• [Problem requirements]
Locate and copy each line in the data that contains the word "column".

━━━

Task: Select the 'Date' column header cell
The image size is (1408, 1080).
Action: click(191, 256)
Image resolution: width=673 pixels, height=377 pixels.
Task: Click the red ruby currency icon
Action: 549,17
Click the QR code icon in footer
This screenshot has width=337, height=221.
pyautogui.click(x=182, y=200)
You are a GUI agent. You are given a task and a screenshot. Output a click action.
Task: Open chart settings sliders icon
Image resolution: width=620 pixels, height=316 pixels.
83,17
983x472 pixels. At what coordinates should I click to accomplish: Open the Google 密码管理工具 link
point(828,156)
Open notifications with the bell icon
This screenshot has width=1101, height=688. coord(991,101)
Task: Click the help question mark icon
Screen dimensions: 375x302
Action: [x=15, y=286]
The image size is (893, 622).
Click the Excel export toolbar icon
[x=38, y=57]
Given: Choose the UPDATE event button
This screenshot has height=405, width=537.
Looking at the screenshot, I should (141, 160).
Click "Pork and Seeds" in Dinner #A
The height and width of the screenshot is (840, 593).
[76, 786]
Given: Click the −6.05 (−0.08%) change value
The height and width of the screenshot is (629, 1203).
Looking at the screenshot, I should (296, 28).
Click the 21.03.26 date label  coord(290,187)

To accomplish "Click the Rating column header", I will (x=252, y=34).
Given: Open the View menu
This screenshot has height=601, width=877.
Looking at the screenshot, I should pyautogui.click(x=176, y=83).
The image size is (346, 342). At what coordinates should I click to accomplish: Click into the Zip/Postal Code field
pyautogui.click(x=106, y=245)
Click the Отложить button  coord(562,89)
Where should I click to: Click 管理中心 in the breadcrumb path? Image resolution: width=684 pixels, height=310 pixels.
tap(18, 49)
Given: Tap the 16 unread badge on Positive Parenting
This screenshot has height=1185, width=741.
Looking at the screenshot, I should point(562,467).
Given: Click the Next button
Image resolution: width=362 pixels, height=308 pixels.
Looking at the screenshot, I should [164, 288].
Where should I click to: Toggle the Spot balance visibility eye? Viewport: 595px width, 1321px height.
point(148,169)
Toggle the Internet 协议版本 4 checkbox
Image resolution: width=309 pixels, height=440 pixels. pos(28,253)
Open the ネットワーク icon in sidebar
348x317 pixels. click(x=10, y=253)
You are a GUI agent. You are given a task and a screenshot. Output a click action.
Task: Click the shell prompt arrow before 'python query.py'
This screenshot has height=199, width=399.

━━━

• [Solution to the exercise]
Task: Select the 'Date' column header cell
To accomplish "Click the Rating column header", I will (x=252, y=34).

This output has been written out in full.